Rumours had already been spreading about the iBooks 3.0 after a developer accidentally added “requires iBooks 3.0″ or later. Having been busy writing new iBooks with iBooks Author all week for the new term, I was curious what this iBooks 3.0 would contain. Hoping for new awesome features that I could add to my books.
Unfortunately I was quite disappointed with today’s iBooks 3.0 announcement.
At today’s Apple Event, within 15 minutes of the presentation, Tim Cook showcased the new iBooks 3.0. The new features seem to be continuous scrolling and sharing quotes via mail, Twitter or Facebook. Anticlimax.
While sharing to social media can be fun, I don’t see a way of structurally implementing this into the classroom.
As my students are writing all of their exercises in their iBook, I want to see a way of exporting those notes to some sort of note-taking app. Be that Pages, Evernote or Notability. The notes that all of the students make in their iBooks are saved to beautifully in the study cards section. It would be so nice if we could actually do something with those, other than emailing them to the teacher.
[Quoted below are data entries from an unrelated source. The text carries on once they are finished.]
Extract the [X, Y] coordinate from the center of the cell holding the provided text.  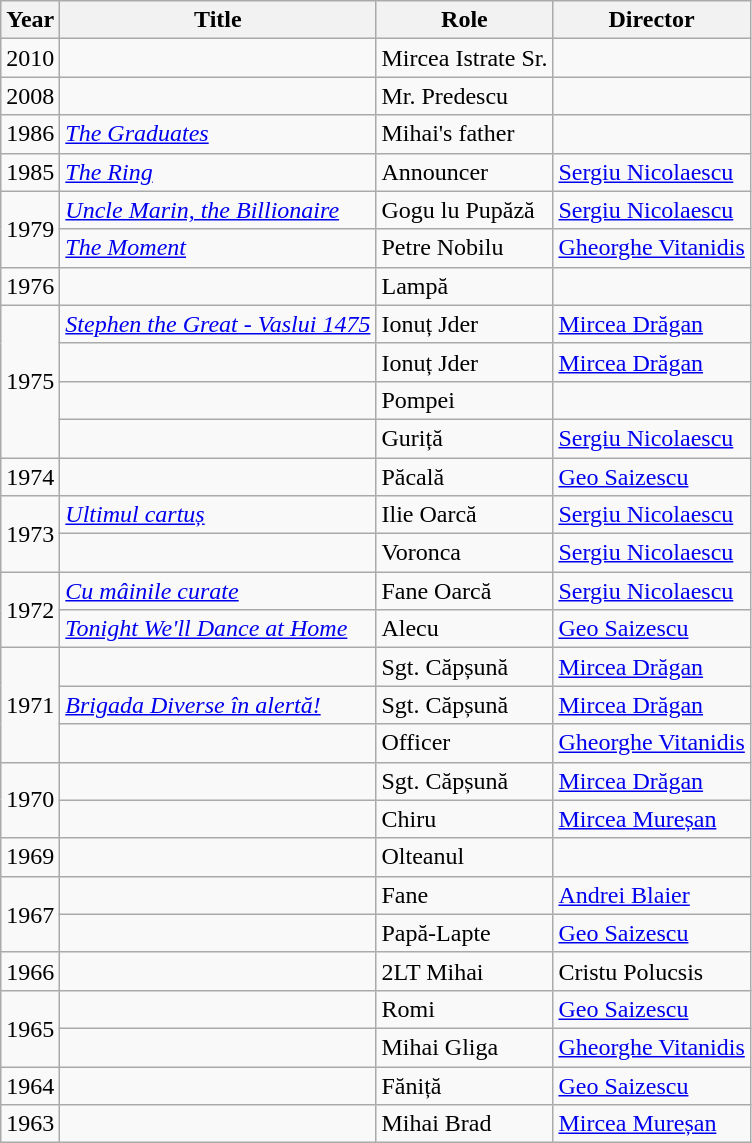
1969 [30, 857]
Brigada Diverse în alertă! [218, 705]
2LT Mihai [464, 971]
Guriță [464, 438]
1966 [30, 971]
Cristu Polucsis [652, 971]
2008 [30, 96]
Chiru [464, 819]
Cu mâinile curate [218, 591]
Uncle Marin, the Billionaire [218, 210]
Mihai's father [464, 134]
Romi [464, 1009]
1963 [30, 1124]
Făniță [464, 1085]
Stephen the Great - Vaslui 1475 [218, 324]
1985 [30, 172]
1965 [30, 1028]
Announcer [464, 172]
1975 [30, 381]
The Graduates [218, 134]
Pompei [464, 400]
1986 [30, 134]
Papă-Lapte [464, 933]
Mihai Gliga [464, 1047]
Tonight We'll Dance at Home [218, 629]
Mihai Brad [464, 1124]
Mr. Predescu [464, 96]
1972 [30, 610]
Director [652, 20]
Ilie Oarcă [464, 515]
Lampă [464, 286]
Role [464, 20]
1967 [30, 914]
Fane Oarcă [464, 591]
2010 [30, 58]
1973 [30, 534]
Gogu lu Pupăză [464, 210]
Ultimul cartuș [218, 515]
Mircea Istrate Sr. [464, 58]
Andrei Blaier [652, 895]
The Ring [218, 172]
1979 [30, 229]
Petre Nobilu [464, 248]
1970 [30, 800]
Olteanul [464, 857]
1964 [30, 1085]
Alecu [464, 629]
Title [218, 20]
Păcală [464, 477]
Fane [464, 895]
Voronca [464, 553]
Year [30, 20]
Officer [464, 743]
1971 [30, 705]
1974 [30, 477]
The Moment [218, 248]
1976 [30, 286]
After all of the Mac and iMac talk, Tim Cook briefly mentioned a new iBooks Author update which now comes with multi-touch widgets. I guess I’ll have to try those out first before I pass my judgment on that.
Next came the iPad Mini
Apparently it is not just a shrunken down version of the iPad, though other than the ability to be to easily hold it in one hand. It has got the same pixel dimension as the big iPad which I guess is great for developers and publishers as they do not have to create new apps especially for the iPad Mini.
“If you love using facebook on the iPad, you’ll love it on the Mini. If you love using apps like Paper you’ll love it on the iPad Mini. If you love racing games, you’ll live it on the Mini”
So iPad or iPad Mini, I guess it all comes down to your own preference and style.
As for the price of $329, this could be interesting for our school. At the Berlage Lyceum we offer parents the possibility to buy the iPad from the school or buy it in the store on their own. Either way the parents pay for the device. The parents of our newest students made a choice to do this when they sent their kids to our school. The parent’s of our older students didn’t, therefore it was optional for them. Naturally not all parents can afford or wanted to spend that much money on a device that has little proven succes results so far. This left us with the undesirable situation of having classes where the majority of the students had an iPad and a few students didn’t. For this group of parents the iPad Mini, though I would have liked to have seen it cheaper, it might be a little more affordable. Parents are free to chose other tablets but, as the iPad-Coordinator at our school, I’d rather have students bring in an iPad Mini than an Android Tablet as it solves many compatability problems.
How do you think the iPad Mini will affect the iPad implementation at your school?